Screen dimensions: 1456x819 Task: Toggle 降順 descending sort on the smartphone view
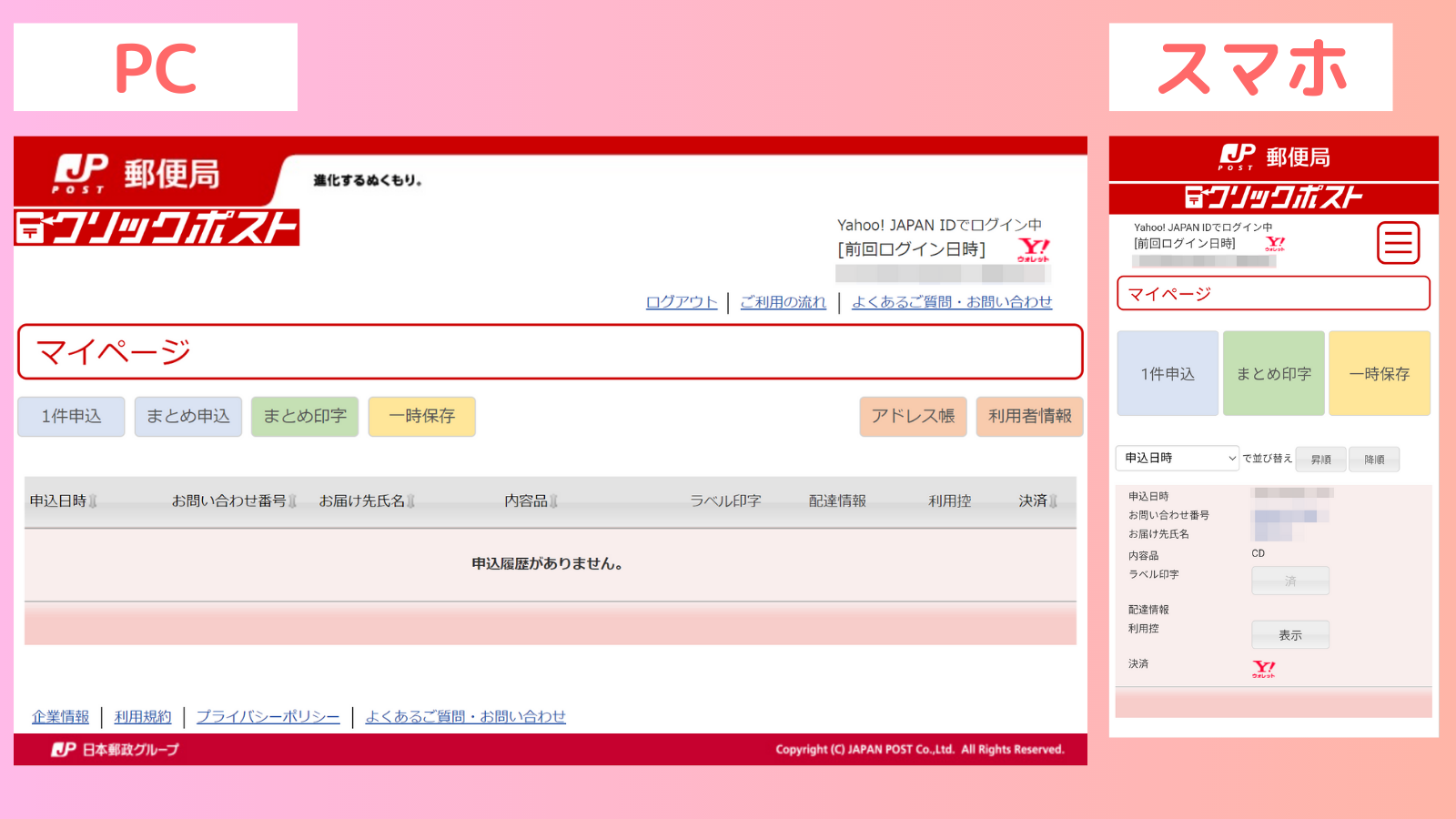[1375, 459]
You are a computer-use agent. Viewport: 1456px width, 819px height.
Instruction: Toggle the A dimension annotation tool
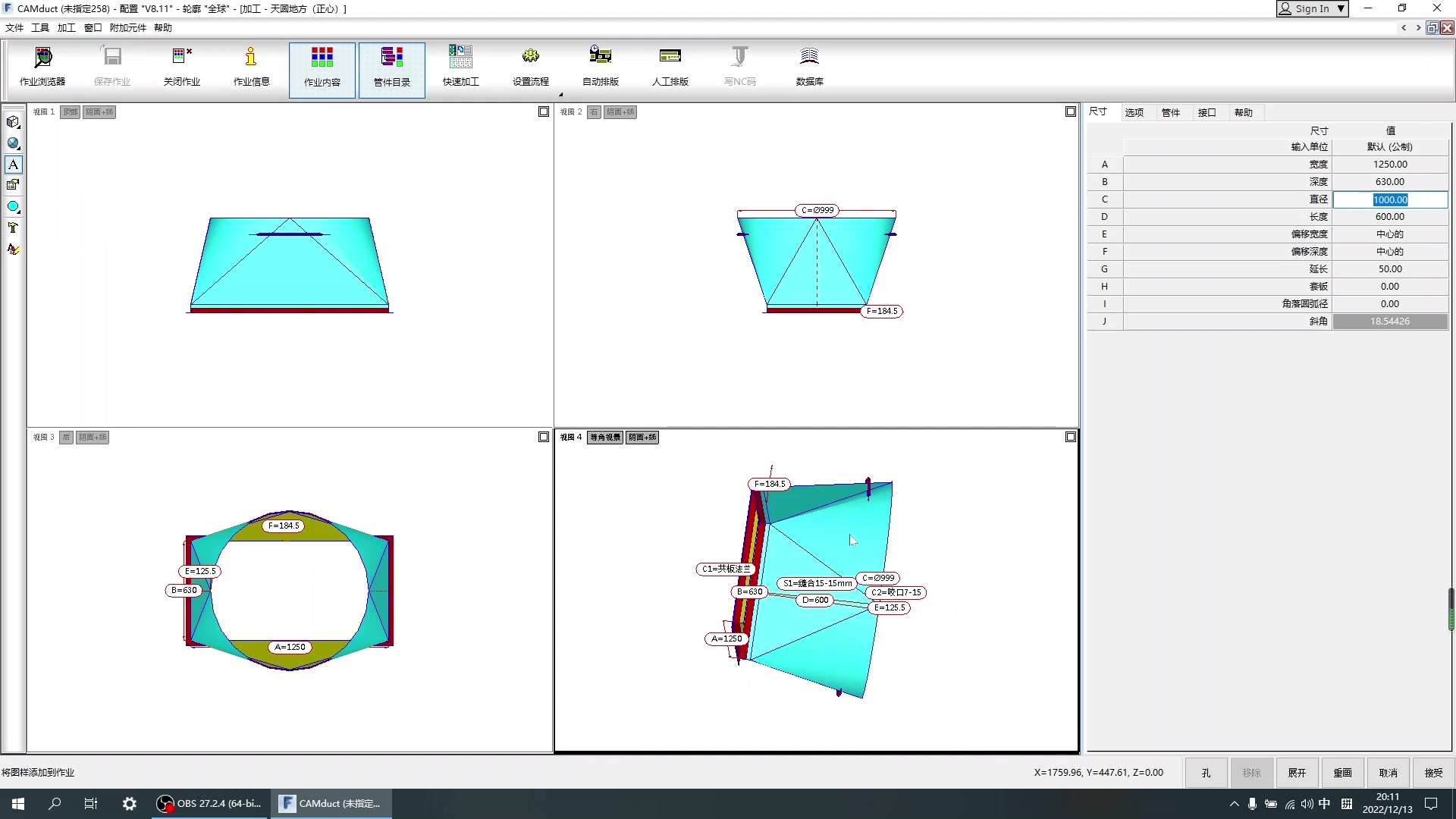tap(13, 165)
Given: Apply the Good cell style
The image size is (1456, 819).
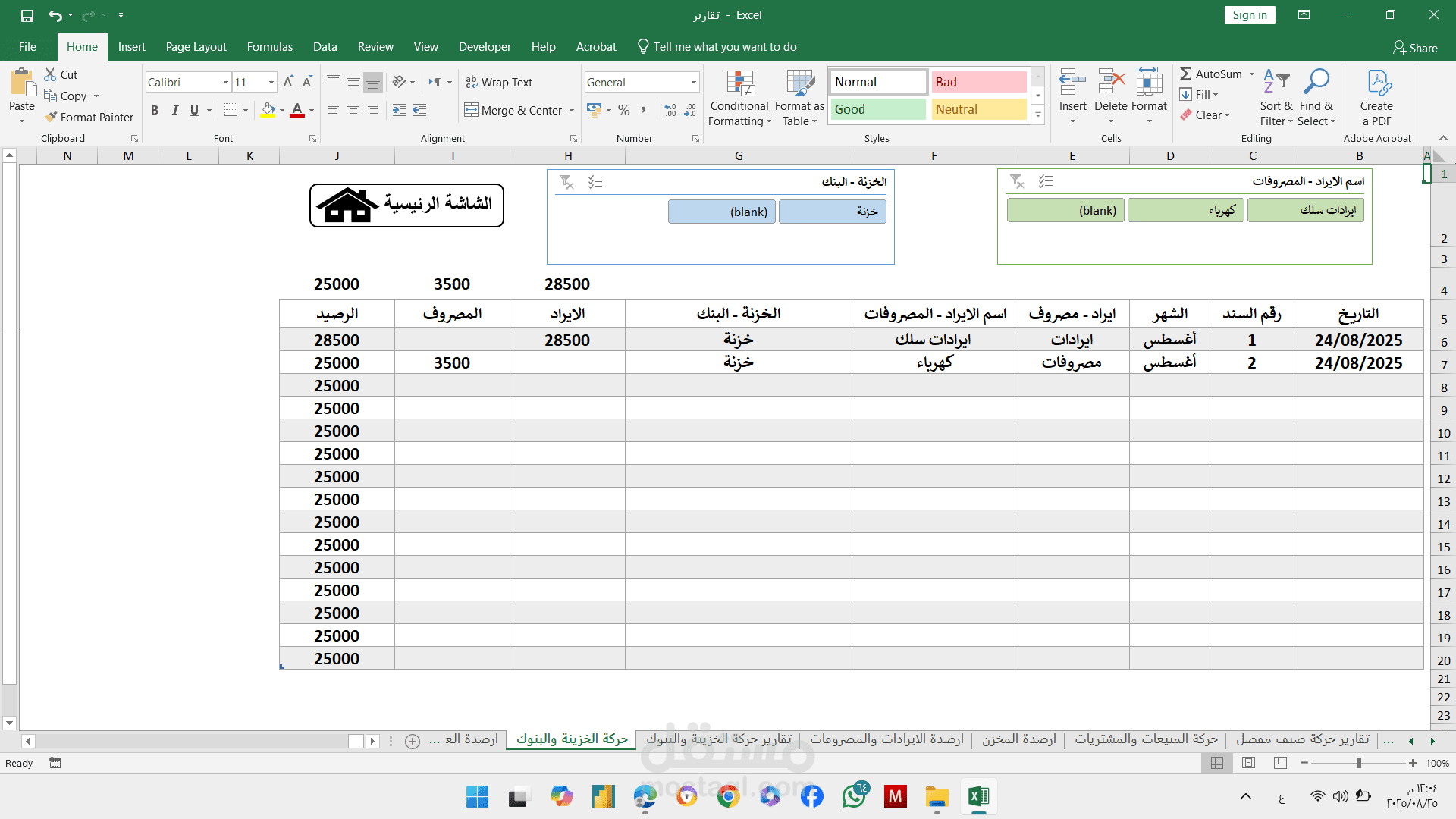Looking at the screenshot, I should coord(878,109).
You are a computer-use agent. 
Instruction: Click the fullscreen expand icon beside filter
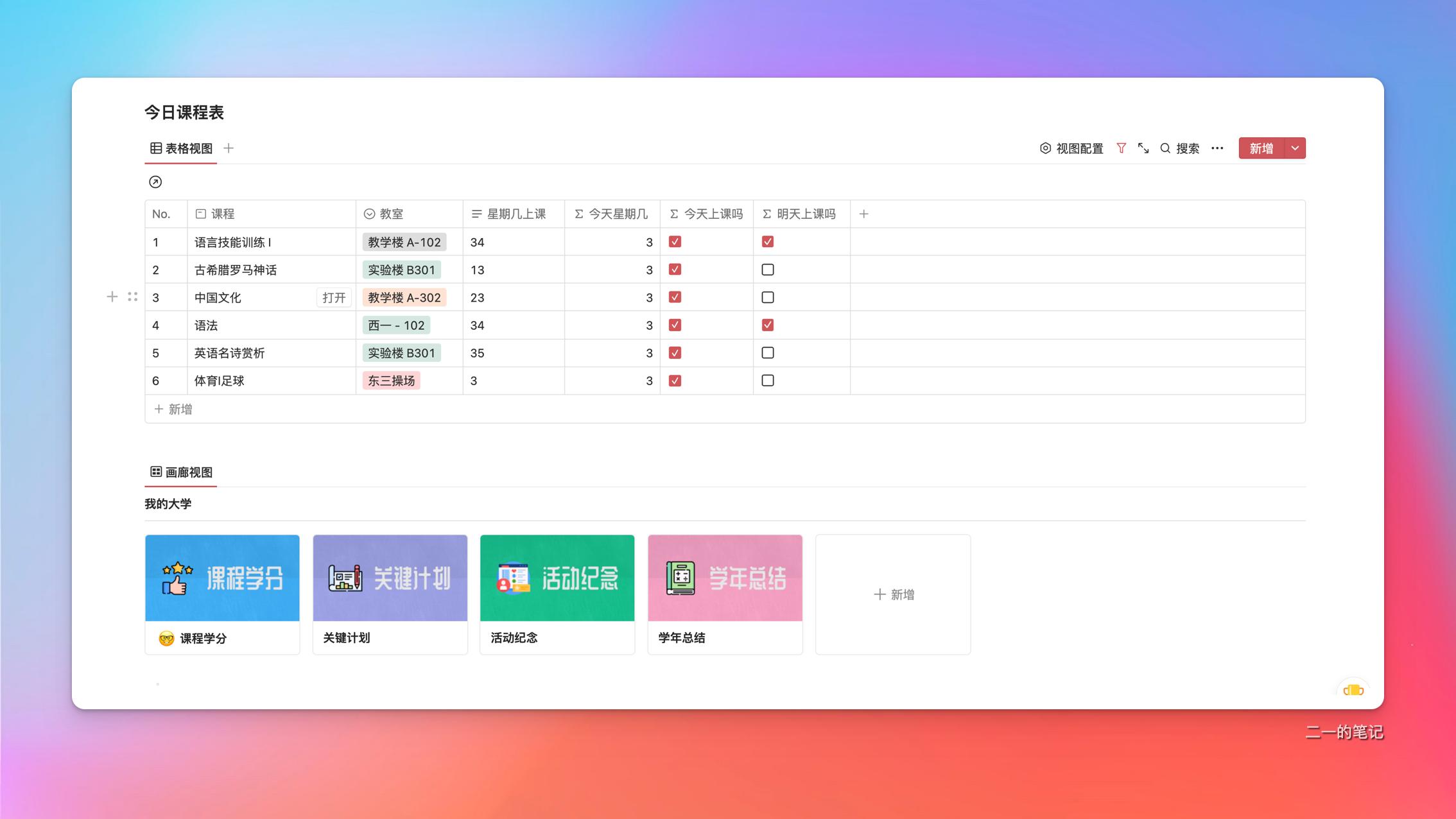[x=1143, y=148]
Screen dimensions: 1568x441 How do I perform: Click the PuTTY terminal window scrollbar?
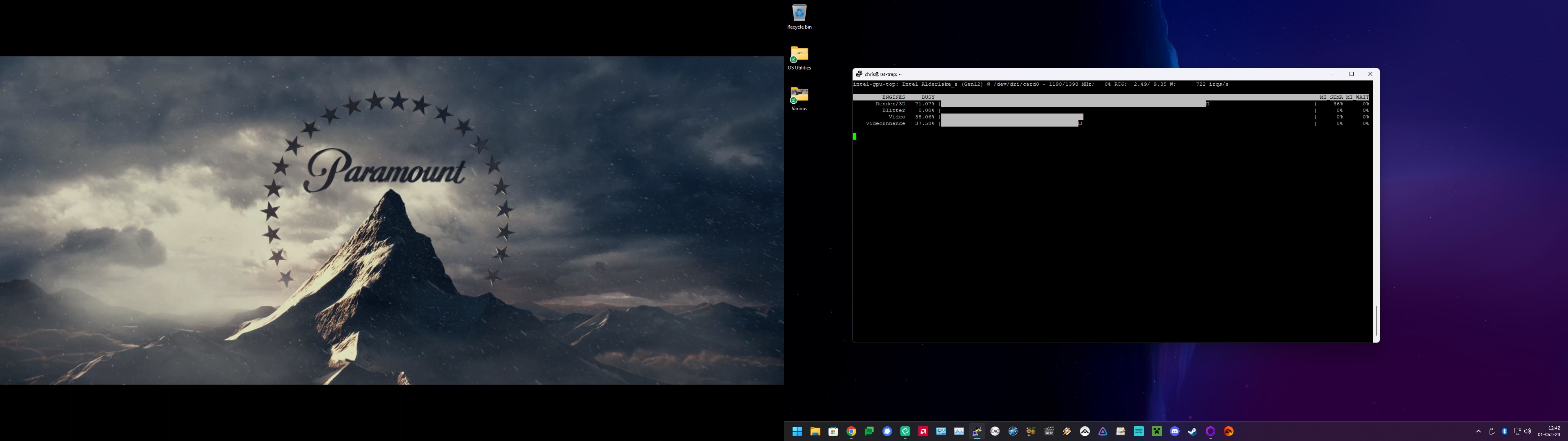(1376, 321)
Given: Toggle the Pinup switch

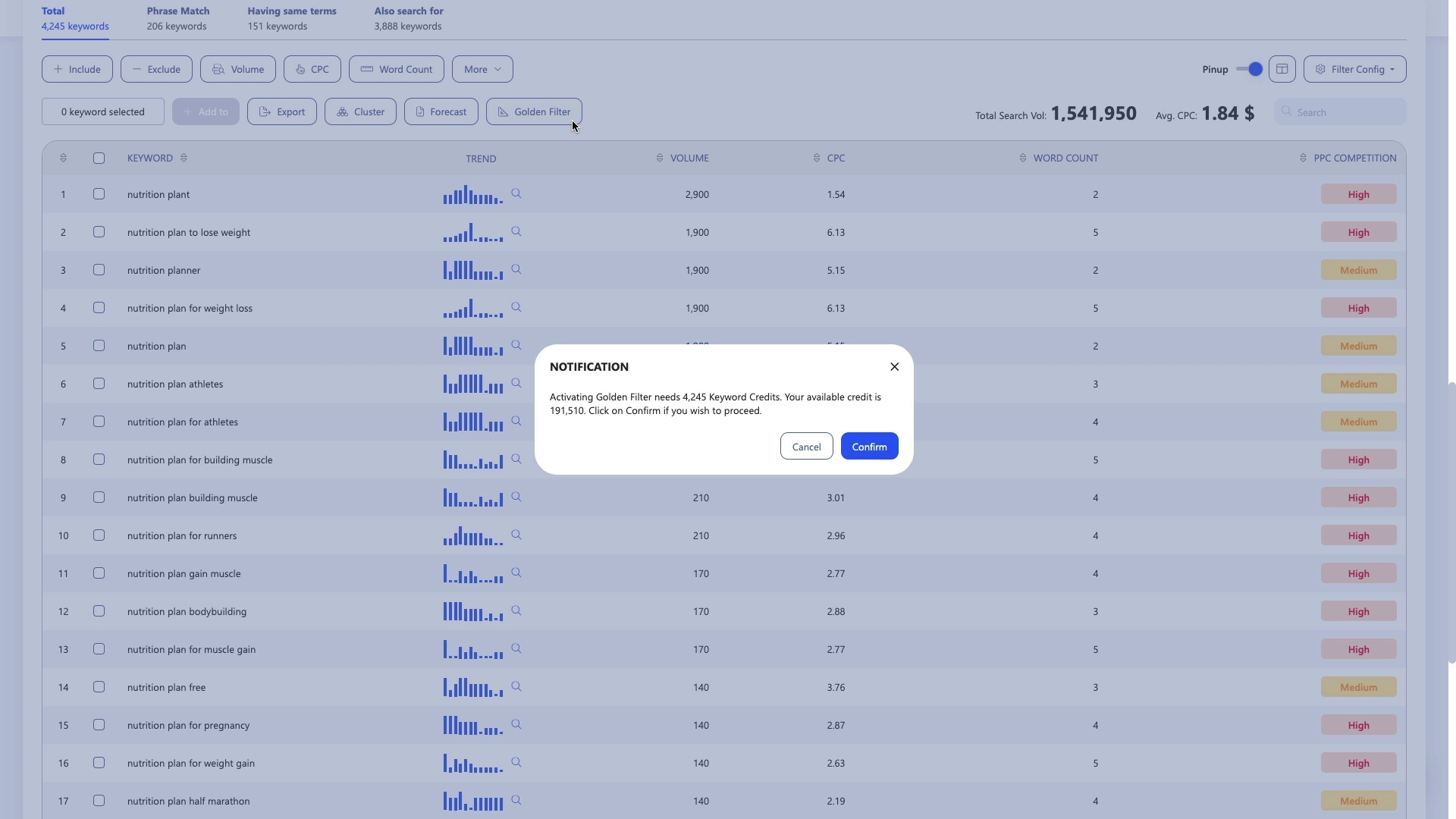Looking at the screenshot, I should pyautogui.click(x=1249, y=69).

=-=-=

Action item:
Copy out all lines of the listing where the word "agent" appears.

Exercise answer:
You are a computer-use agent. Viewport: 1456px width, 819px height.
You are a computer-use agent. 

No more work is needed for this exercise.